Elle a trouvé Madame Busset sur la terrasse :

— Eh ! Émilie.

Mme Busset lisait son journal, assise dans un fauteuil de jonc sous le grand platane ; elle a ôté ses lunettes.

Puis :

— Ma pauvre Émilie, tu arrives trop tard… Mais oui, Maurice est déjà sorti… Ah ! tu ne savais pas… Il m’a dit qu’il y avait une réunion de la société de jeunesse cette après-midi ; c’est pour la fête… Vous n’aviez pas pris rendez-vous ? Ah ! eh bien, assieds-toi… Je suis toute seule, tu me tiendras compagnie. Peut-être qu’il reviendra plus tôt qu’il ne comptait.
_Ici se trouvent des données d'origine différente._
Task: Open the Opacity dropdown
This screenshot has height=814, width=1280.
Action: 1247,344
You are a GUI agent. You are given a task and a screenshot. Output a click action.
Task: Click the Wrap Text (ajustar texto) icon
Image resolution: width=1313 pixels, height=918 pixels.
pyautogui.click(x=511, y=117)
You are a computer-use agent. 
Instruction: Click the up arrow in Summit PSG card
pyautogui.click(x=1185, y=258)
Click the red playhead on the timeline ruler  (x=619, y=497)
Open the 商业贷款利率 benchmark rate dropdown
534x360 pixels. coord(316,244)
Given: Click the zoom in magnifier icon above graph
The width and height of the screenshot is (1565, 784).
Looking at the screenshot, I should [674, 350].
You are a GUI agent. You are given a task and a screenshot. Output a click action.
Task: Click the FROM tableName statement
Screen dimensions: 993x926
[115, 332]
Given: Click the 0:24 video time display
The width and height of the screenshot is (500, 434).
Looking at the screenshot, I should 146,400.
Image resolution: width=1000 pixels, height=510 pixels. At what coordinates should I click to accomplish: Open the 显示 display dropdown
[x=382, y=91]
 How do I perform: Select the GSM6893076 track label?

Mais Émilie ne s’est pas assise.

Mme Busset a remis ses lunettes et elle a repris son journal, parce qu’elle considérait qu’Émilie était déjà de la famille. C’est seulement quand elle l’a vue rester debout qu’elle lève de nouveau les yeux à travers les verres qui brillaient :

— Tu ne veux pas t’asseoir ? tu as peur de t’ennuyer avec moi ?… Oh ! c’est naturel, tu es jeune. Eh bien, reviens pour le goûter, peut-être que tu le trouveras…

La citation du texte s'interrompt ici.